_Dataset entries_
· · ·

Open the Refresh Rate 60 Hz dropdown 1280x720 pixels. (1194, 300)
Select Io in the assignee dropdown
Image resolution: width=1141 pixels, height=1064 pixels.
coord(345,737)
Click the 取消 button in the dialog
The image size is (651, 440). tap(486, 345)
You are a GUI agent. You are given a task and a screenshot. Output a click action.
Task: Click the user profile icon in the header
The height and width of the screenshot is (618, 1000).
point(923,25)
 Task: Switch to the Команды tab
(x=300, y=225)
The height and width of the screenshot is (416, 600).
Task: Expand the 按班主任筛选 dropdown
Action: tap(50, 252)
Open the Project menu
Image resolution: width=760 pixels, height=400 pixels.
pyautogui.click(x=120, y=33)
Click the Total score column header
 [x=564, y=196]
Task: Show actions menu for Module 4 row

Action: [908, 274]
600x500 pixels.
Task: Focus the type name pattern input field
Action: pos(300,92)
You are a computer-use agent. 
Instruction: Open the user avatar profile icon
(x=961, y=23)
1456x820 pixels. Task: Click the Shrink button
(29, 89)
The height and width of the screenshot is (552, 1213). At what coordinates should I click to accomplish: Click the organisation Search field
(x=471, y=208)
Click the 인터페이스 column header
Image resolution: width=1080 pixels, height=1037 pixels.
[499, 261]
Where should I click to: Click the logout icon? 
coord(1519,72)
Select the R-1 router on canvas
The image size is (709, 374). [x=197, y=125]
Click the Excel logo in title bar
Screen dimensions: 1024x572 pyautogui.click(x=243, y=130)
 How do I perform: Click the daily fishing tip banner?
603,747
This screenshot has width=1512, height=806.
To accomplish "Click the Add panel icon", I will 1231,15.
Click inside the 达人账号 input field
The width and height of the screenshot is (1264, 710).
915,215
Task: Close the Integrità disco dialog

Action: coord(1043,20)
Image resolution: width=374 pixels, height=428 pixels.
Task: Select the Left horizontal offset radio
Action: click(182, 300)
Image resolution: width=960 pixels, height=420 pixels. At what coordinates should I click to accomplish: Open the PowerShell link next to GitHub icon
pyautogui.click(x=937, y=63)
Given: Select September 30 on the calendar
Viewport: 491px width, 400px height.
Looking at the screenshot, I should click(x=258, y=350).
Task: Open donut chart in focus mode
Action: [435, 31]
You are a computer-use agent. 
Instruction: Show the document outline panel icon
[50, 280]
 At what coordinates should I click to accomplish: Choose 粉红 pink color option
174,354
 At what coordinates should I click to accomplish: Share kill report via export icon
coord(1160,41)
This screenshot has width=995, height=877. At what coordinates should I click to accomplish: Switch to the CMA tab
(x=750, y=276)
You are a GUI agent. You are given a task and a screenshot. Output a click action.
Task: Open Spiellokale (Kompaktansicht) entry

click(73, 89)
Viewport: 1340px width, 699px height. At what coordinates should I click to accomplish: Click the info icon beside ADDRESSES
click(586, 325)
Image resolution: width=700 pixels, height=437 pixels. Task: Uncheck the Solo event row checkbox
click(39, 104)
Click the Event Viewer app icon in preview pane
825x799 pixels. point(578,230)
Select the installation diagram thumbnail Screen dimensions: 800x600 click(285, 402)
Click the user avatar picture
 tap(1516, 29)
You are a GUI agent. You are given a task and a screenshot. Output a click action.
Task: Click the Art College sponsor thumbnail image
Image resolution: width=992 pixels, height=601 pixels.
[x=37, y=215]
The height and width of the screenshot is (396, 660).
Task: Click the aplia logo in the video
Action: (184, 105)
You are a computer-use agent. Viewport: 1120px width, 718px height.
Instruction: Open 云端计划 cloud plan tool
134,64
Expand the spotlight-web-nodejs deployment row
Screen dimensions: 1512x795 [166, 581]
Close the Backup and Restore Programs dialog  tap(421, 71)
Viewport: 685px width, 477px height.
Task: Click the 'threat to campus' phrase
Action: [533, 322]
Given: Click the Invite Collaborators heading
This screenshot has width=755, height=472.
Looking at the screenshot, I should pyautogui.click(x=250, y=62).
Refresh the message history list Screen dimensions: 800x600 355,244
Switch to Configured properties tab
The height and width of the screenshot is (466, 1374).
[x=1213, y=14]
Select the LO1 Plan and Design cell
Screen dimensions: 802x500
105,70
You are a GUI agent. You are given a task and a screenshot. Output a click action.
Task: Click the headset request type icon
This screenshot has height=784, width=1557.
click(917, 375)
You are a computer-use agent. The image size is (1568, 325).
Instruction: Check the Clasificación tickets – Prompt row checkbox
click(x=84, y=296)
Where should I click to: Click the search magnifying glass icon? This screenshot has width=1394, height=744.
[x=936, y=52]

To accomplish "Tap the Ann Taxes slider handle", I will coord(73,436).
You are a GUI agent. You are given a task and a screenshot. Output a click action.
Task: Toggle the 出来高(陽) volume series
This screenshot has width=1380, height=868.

· · ·

_How to complete this task_
The data given before this task must be transcribed exactly and in full.

_Task result_
Open the Refresh Rate 60 Hz dropdown 1280x720 pixels. (1194, 300)
Select Io in the assignee dropdown
Image resolution: width=1141 pixels, height=1064 pixels.
coord(345,737)
Click the 取消 button in the dialog
The image size is (651, 440). tap(486, 345)
You are a GUI agent. You are given a task and a screenshot. Output a click action.
Task: Click the user profile icon in the header
The height and width of the screenshot is (618, 1000).
point(923,25)
 Task: Switch to the Команды tab
(x=300, y=225)
The height and width of the screenshot is (416, 600).
Task: Expand the 按班主任筛选 dropdown
Action: tap(50, 252)
Open the Project menu
Image resolution: width=760 pixels, height=400 pixels.
pyautogui.click(x=120, y=33)
Click the Total score column header
 [x=564, y=196]
Task: Show actions menu for Module 4 row

Action: [908, 274]
600x500 pixels.
Task: Focus the type name pattern input field
Action: pos(300,92)
You are a computer-use agent. 
Instruction: Open the user avatar profile icon
(x=961, y=23)
1456x820 pixels. Task: Click the Shrink button
(29, 89)
The height and width of the screenshot is (552, 1213). At what coordinates should I click to accomplish: Click the organisation Search field
(x=471, y=208)
Click the 인터페이스 column header
Image resolution: width=1080 pixels, height=1037 pixels.
[499, 261]
Where should I click to: Click the logout icon? 
coord(1519,72)
Select the R-1 router on canvas
The image size is (709, 374). [x=197, y=125]
Click the Excel logo in title bar
Screen dimensions: 1024x572 pyautogui.click(x=243, y=130)
 How do I perform: Click the daily fishing tip banner?
603,747
This screenshot has width=1512, height=806.
To accomplish "Click the Add panel icon", I will 1231,15.
Click inside the 达人账号 input field
The width and height of the screenshot is (1264, 710).
915,215
Task: Close the Integrità disco dialog

Action: coord(1043,20)
Image resolution: width=374 pixels, height=428 pixels.
Task: Select the Left horizontal offset radio
Action: click(182, 300)
Image resolution: width=960 pixels, height=420 pixels. At what coordinates should I click to accomplish: Open the PowerShell link next to GitHub icon
pyautogui.click(x=937, y=63)
Given: Select September 30 on the calendar
Viewport: 491px width, 400px height.
Looking at the screenshot, I should click(x=258, y=350).
Task: Open donut chart in focus mode
Action: [435, 31]
You are a computer-use agent. 
Instruction: Show the document outline panel icon
[50, 280]
 At what coordinates should I click to accomplish: Choose 粉红 pink color option
174,354
 At what coordinates should I click to accomplish: Share kill report via export icon
coord(1160,41)
This screenshot has width=995, height=877. At what coordinates should I click to accomplish: Switch to the CMA tab
(x=750, y=276)
You are a GUI agent. You are given a task and a screenshot. Output a click action.
Task: Open Spiellokale (Kompaktansicht) entry

click(73, 89)
Viewport: 1340px width, 699px height. At what coordinates should I click to accomplish: Click the info icon beside ADDRESSES
click(586, 325)
Image resolution: width=700 pixels, height=437 pixels. Task: Uncheck the Solo event row checkbox
click(39, 104)
Click the Event Viewer app icon in preview pane
825x799 pixels. point(578,230)
Select the installation diagram thumbnail Screen dimensions: 800x600 click(285, 402)
Click the user avatar picture
 tap(1516, 29)
You are a GUI agent. You are given a task and a screenshot. Output a click action.
Task: Click the Art College sponsor thumbnail image
Image resolution: width=992 pixels, height=601 pixels.
[x=37, y=215]
The height and width of the screenshot is (396, 660).
Task: Click the aplia logo in the video
Action: (184, 105)
You are a computer-use agent. Viewport: 1120px width, 718px height.
Instruction: Open 云端计划 cloud plan tool
134,64
Expand the spotlight-web-nodejs deployment row
Screen dimensions: 1512x795 [166, 581]
Close the Backup and Restore Programs dialog  tap(421, 71)
Viewport: 685px width, 477px height.
Task: Click the 'threat to campus' phrase
Action: [533, 322]
Given: Click the Invite Collaborators heading
This screenshot has width=755, height=472.
Looking at the screenshot, I should pyautogui.click(x=250, y=62).
Refresh the message history list Screen dimensions: 800x600 355,244
Switch to Configured properties tab
The height and width of the screenshot is (466, 1374).
[x=1213, y=14]
Select the LO1 Plan and Design cell
Screen dimensions: 802x500
105,70
You are a GUI agent. You are given a task and a screenshot. Output a click action.
Task: Click the headset request type icon
This screenshot has height=784, width=1557.
click(917, 375)
You are a computer-use agent. The image size is (1568, 325).
Instruction: Check the Clasificación tickets – Prompt row checkbox
click(x=84, y=296)
Where should I click to: Click the search magnifying glass icon? This screenshot has width=1394, height=744.
[x=936, y=52]

To accomplish "Tap the Ann Taxes slider handle", I will coord(73,436).
You are a GUI agent. You are given a task and a screenshot. Output a click action.
Task: Toggle the 出来高(陽) volume series
This screenshot has width=1380, height=868.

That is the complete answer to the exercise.